Segment Start: Quoted passage

The Hurt Locker

The Hurt Locker is a modern war film directed by Kathryn Bigelow in 2009. The film won Academy Awards for Best Picture, Best Director, and Best Original Screenplay, among many others.

Set during the Iraq War, the plot follows an Explosive Ordnance Disposal team that rebels target with booby traps, remote control detonations, and surprise attacks. The opening depicts the death of one of the team members and the rest of the film centers around this man’s replacement, Sergeant William James, played by Jeremy Renner. Besides the constant threat of death, one the main conflict stems from the differences between Sergeant James and Sergeant J. T. Sanborn, played by Anthony Mackie. Sergeant James is depicted as being relatively laid back and often does not follow orders. Likewise, Sergeant Sanborn is depicted as being very by-the-books and always tries to follow the rules. Their opposite personalities often put them at odd with one another both during missions and during down time. This is shown through their constant arguing during a mission in which Sergeant James has to defuse a number of bombs hidden in a burned out car. During this scene he removes his headset, breaking any communication between him and the rest of the squad, putting them all in even greater danger than they were before. Sergeant Sanborn punches him afterwards because of this.

One of the main themes of the film comes from a quote shown before the beginning that reads, “The rush of battle is often a potent and lethal addiction, for war is a drug.” Throughout The Hurt Locker, this quote becomes validated several times, mainly by the character of Sergeant James. He becomes increasingly obsessed with finding and defusing bombs, initially because it is his job and people will die if he does not, but overtime he becomes fanatical about it. The scene that makes this clear is in the middle of the movie Sergeant James shows Sergeant Sanborn his box of mementos, which happen to be parts of bombs that he has defused in the past. He says that he keeps them because he likes knowing that each item in the box could have killed him but didn’t. He is entranced and addicted to the war and how it makes him feel about his life.

This theme is shown even more effectively when Sergeant James returns home to his wife and child only to be increasingly bored and disenchanted with civilian life. The film ends with him returning to the war zone in Iraq to continue defusing bombs.

Segment End: Quoted passage

* [About this task]:
Using the piece on The Hurt Locker, explain why Sergeant Sanborn punches Sergeant James after the mission at the burned out car.

Segment Start: Record set

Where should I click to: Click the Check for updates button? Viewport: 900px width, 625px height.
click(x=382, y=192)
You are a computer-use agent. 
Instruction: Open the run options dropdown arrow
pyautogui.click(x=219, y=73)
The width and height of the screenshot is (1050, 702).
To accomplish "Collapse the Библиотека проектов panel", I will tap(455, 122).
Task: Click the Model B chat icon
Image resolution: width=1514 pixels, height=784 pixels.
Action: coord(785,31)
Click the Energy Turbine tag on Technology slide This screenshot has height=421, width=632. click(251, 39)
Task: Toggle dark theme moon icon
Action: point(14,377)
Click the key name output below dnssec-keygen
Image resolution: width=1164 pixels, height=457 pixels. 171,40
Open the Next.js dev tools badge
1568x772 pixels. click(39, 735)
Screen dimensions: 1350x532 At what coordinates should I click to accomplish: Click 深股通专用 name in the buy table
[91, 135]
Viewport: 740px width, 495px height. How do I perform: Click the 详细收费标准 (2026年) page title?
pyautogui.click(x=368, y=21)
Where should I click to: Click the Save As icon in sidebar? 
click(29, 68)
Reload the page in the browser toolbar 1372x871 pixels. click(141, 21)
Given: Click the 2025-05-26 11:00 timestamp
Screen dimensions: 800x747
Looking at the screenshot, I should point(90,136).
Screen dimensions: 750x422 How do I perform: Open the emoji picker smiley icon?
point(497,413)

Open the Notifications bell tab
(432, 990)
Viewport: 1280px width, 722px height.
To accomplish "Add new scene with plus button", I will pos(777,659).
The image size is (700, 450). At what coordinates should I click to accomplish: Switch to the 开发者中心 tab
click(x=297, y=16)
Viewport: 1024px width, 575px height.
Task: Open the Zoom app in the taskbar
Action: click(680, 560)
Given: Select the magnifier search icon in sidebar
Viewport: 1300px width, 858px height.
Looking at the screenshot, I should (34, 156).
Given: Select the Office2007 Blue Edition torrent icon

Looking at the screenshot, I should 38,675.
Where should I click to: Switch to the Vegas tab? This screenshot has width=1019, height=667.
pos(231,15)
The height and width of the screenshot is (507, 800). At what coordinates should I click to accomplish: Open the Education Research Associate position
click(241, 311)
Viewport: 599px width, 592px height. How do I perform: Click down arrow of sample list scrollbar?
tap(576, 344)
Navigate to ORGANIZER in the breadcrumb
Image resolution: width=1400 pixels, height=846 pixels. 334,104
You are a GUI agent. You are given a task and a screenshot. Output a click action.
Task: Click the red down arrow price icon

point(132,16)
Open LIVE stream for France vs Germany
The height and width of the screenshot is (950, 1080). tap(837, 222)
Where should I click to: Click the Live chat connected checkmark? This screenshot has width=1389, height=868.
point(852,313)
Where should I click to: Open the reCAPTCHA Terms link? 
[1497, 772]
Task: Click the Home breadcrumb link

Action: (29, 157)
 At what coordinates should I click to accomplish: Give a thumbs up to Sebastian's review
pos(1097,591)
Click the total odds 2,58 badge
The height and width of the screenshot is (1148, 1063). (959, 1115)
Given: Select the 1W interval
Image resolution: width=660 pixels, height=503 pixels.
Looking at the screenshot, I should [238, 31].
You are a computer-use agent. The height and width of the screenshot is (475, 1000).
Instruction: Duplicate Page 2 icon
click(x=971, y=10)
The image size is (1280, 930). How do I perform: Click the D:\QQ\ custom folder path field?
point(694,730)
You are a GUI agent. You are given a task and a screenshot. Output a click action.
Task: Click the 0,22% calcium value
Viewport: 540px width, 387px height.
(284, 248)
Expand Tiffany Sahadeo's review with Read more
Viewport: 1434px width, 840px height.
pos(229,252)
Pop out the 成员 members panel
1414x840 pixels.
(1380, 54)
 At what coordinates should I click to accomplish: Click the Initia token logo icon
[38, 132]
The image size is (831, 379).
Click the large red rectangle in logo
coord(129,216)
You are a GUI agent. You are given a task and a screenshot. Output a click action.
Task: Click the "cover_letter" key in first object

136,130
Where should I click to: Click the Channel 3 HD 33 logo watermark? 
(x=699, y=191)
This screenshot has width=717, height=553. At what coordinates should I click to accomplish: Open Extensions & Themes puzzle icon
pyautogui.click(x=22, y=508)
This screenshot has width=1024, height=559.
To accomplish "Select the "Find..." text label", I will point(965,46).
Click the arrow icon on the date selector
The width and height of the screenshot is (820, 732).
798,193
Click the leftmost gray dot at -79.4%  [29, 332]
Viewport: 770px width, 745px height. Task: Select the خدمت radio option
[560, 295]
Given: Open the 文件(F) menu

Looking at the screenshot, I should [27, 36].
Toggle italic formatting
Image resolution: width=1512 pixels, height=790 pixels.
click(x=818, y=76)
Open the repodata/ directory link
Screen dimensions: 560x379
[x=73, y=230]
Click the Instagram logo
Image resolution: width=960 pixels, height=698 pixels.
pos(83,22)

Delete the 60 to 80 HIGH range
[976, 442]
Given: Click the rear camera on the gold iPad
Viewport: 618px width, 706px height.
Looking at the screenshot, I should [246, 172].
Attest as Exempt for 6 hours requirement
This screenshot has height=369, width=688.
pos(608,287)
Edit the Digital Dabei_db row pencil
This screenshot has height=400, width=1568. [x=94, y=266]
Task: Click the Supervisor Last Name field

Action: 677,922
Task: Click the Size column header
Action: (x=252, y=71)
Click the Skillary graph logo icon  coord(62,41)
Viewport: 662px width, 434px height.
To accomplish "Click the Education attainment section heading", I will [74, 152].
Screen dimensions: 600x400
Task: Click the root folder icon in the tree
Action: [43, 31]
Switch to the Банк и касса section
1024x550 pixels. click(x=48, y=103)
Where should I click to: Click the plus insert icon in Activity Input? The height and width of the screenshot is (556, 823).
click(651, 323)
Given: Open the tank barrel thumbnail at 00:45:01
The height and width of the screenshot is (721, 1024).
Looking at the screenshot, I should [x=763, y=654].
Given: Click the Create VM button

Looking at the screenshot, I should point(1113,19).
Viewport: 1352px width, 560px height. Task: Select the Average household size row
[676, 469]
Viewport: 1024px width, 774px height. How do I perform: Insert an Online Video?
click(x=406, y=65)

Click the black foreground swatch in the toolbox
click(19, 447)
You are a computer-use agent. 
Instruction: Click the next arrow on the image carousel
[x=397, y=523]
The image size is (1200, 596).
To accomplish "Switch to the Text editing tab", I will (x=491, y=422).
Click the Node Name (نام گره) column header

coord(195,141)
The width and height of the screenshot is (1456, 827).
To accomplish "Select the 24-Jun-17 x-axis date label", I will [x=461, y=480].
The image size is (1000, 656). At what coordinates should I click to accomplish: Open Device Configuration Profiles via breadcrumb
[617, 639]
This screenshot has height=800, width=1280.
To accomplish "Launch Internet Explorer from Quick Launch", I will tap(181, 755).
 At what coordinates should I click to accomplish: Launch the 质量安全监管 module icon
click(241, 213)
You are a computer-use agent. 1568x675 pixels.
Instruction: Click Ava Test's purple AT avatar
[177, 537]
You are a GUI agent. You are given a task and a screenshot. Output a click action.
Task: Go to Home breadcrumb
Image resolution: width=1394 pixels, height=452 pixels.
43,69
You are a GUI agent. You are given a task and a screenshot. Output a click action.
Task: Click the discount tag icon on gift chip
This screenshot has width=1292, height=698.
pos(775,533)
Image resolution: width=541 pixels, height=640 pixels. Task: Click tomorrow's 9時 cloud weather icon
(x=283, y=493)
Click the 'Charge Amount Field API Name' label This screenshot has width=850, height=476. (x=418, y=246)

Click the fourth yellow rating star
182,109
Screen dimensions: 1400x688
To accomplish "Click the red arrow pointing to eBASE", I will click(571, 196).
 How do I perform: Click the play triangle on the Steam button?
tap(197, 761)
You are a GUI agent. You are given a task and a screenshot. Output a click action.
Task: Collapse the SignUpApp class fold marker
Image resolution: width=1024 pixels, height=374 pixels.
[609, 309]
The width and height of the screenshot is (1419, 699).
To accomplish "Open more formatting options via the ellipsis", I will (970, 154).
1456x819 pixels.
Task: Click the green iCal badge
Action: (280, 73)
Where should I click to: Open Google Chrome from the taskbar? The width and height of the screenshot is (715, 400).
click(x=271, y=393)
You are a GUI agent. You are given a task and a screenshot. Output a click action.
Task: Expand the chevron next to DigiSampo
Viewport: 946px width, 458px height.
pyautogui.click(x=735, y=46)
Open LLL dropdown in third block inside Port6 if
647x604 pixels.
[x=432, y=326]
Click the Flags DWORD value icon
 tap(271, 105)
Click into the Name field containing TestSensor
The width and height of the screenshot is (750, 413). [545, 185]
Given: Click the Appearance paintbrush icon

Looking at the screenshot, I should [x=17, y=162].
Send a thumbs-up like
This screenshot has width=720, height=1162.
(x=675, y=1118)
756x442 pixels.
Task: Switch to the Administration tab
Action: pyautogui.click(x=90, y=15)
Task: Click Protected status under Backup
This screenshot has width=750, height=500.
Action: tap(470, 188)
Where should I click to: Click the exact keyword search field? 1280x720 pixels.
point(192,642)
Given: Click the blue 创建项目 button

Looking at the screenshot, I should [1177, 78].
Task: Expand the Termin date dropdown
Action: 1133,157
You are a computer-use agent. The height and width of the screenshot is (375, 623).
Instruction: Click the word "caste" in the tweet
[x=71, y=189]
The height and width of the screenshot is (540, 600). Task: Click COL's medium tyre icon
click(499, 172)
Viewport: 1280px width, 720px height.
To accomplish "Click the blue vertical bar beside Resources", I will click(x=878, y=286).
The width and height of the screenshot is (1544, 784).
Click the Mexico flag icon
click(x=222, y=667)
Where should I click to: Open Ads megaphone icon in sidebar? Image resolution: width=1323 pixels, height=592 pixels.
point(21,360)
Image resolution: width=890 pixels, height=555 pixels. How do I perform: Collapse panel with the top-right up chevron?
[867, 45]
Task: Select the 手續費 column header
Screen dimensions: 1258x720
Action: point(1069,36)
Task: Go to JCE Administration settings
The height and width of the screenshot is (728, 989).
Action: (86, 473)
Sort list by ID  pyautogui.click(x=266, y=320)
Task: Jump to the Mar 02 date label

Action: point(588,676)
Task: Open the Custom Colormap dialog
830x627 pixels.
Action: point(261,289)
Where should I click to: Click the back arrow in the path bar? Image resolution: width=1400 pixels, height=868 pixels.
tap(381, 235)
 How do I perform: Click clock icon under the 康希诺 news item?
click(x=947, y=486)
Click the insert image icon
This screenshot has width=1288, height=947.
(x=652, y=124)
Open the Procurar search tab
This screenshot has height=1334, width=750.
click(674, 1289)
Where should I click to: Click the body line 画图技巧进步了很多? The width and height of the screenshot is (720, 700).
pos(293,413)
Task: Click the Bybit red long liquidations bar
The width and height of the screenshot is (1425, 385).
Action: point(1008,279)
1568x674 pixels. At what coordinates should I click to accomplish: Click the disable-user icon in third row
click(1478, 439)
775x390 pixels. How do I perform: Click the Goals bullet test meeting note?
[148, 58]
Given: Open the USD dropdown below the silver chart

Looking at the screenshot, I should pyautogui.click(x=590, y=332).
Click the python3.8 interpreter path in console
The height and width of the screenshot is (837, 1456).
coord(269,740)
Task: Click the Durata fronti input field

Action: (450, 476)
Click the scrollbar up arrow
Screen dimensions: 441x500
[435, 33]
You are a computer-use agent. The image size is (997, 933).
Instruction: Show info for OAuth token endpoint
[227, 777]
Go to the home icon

Segment End: Record set

* [Solved problem]:
While defusing the bombs hidden in the car, Sergeant James removes his headset. This cuts off communication between him and the rest of the squad and puts them all in even greater danger than before. Sergeant Sanborn punches him afterward because of this.